_ACTIVITY:_ Would you retype the lines from the one that holds "Image resolution: width=800" to the final line of the entries below, both ends included and exactly as written, but without pictures?

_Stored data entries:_
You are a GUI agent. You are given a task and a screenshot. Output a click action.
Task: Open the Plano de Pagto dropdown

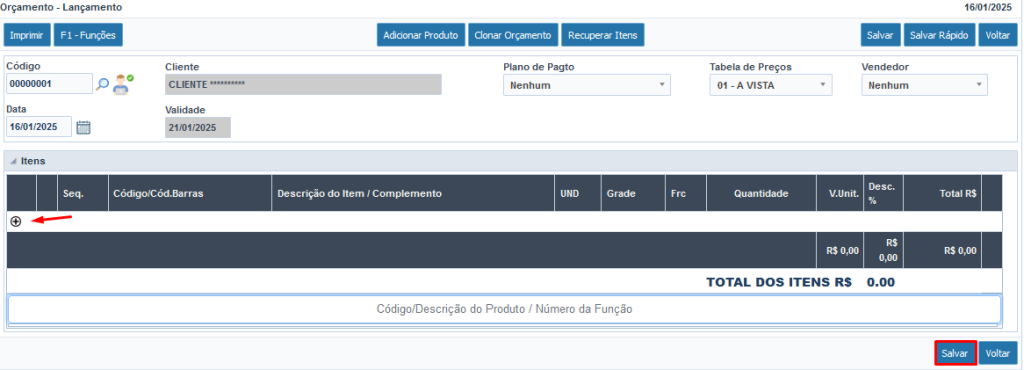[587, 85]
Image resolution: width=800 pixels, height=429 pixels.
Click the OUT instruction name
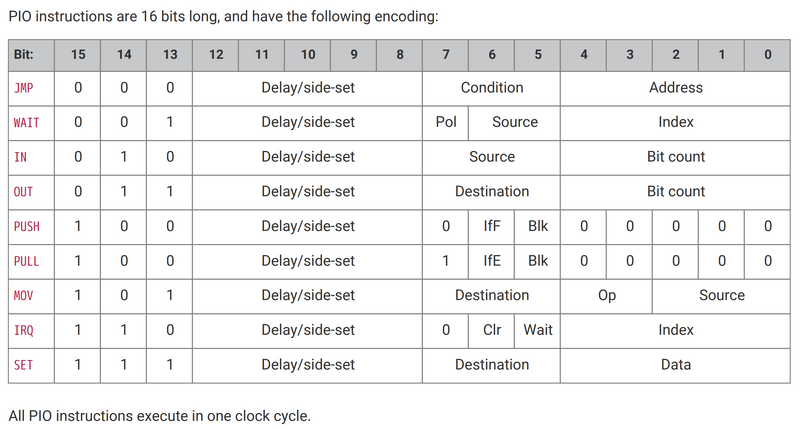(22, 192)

_EXPECTED OUTPUT:_
Image resolution: width=800 pixels, height=429 pixels.
Click the OUT instruction name
(22, 192)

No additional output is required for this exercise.